На седьмой день масса восставших собралась на ипподроме. Полководец Юстиниана, Велизарий, среди опасностей, с большими усилиями, через развалины, по остаткам пожарищ доходит до ипподрома. «Решив, что надо напасть на народ, стоявший на ипподроме в бесчисленном количестве и в полном беспорядке, Велизарий, выхватив из ножен меч и приказав прочим сделать то же самое, бегом и с криком бросился на толпу. Народ, стоявший толпой и не в строю, обратился в бегство, увидев, что покрытые латами воины, прославившиеся храбростью и боевым опытом, беспощадно поражают всех мечами. Когда поднялся громкий крик, то Мунд (другой полководец)... тотчас врывается на ипподром через вход, который называется мёртвым. Тогда бунтовщики Ипатия были истребляемы, подвергаясь сильным ударам с обеих сторон» (Прокопий Кесарийский).
В массе, запертой в цирке, началась паника, которая превратилась в смертельный ужас, когда солдаты двинулись через арену, никого не щадя на своём пути. К ночи эта бойня прекратилась. На окровавленной почве ипподрома осталось более 30 тысяч трупов.
Когда Ипатия стащили с трона и вместе с Помпеем привели к царю, они, по словам «Пасхальной хроники», «упали на колени и сказали: «Государь, много труда стоило нам собрать врагов твоей державы на ипподроме». Однако «на следующий день, — сообщает Прокопий, — воины убили обоих и сбросили их тела в море».
Юстиниан считал, что он победил. Действительно, на некоторое время партии ипподрома притихли. Но никакие репрессии Юстиниана не могли приостановить роста крупной земельной собственности, что медленно, но верно подтачивало силы единой централизованной империи.
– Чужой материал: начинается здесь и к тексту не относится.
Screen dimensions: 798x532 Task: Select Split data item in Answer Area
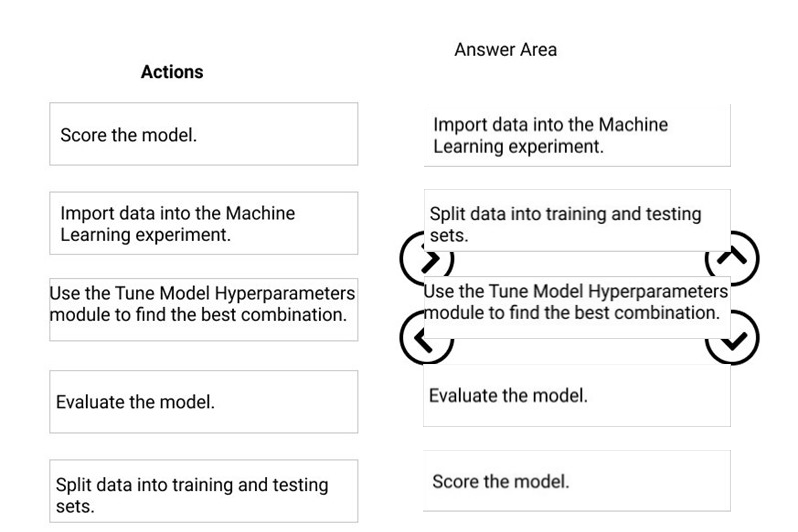[x=577, y=220]
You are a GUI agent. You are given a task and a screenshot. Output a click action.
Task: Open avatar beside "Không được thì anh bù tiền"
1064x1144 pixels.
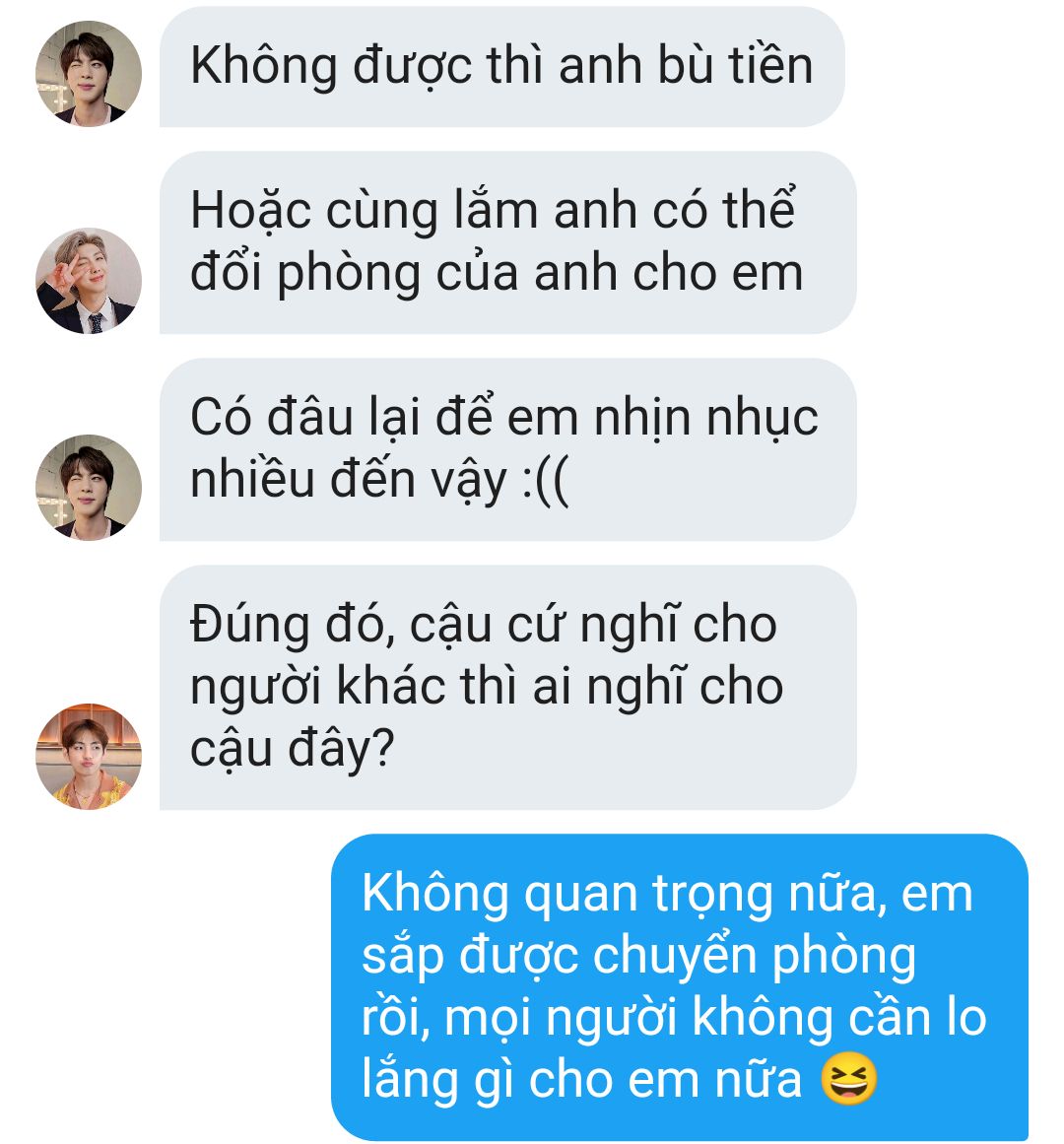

Вскоре после того как в Византии разыгралась эта кровавая драма, Юстиниан решил начать войну с вандалами, чтобы захватить принадлежавшую им часть Африки. Стремясь укрепить мощь своего государства, Юстиниан считал прежде всего необходимым восстановить его в прежних границах, которых оно достигало в эпоху расцвета Римской империи. До начала завоеваний Юстиниана Византийская империя ограничивалась Балканским полуостровом, Малой Азией, Сирией и Египтом. Юстиниан мечтал расширить свои владения вплоть до Пиренейских гор. Для борьбы с вандалами был послан лучший полководец эпохи Юстиниана Велизарий, тот самый, который участвовал в подавлении мятежа «Ника».
Византийская армия была по тому времени превосходно вооружена. Каждый пехотинец был вооружён мечом, пикой, иногда секирой и всегда луком и колчаном для стрел. Кавалеристы были одеты в броню (вместе с лошадью) и, так же как и пехотинцы, имели в числе прочего вооружения колчан со стрелами. Стрельба из лука в то время была присуща именно византийскому солдату. Конница благодаря этому была сильна и на расстоянии, и в атаках. Византийская армия таким образом по вооружению и тактике была превосходна.
Но по своему составу она оставляла желать много лучшего: византийская армия состояла преимущественно из наемников. А это означало, что солдаты боролись не за свою родину, а ради военной добычи, для грабежа. Эти не имевшие отечества искатели приключений думали, что «война должна питать войну», поэтому их появление было бичом для той страны, через которую они проходили, — безразлично как друзья или как враги.
Если ещё прибавить к этому, что империи постоянно не хватало денег для содержания огромных войск, что солдатам очень часто задерживали уплату жалованья, что снабжение войск провиантом было организовано из рук вон плохо, что в армии процветали хищения и воровство, — то станет понятным, почему византийская армия наемников всегда отличалась страшной распущенностью и полным отсутствием военной дисциплины.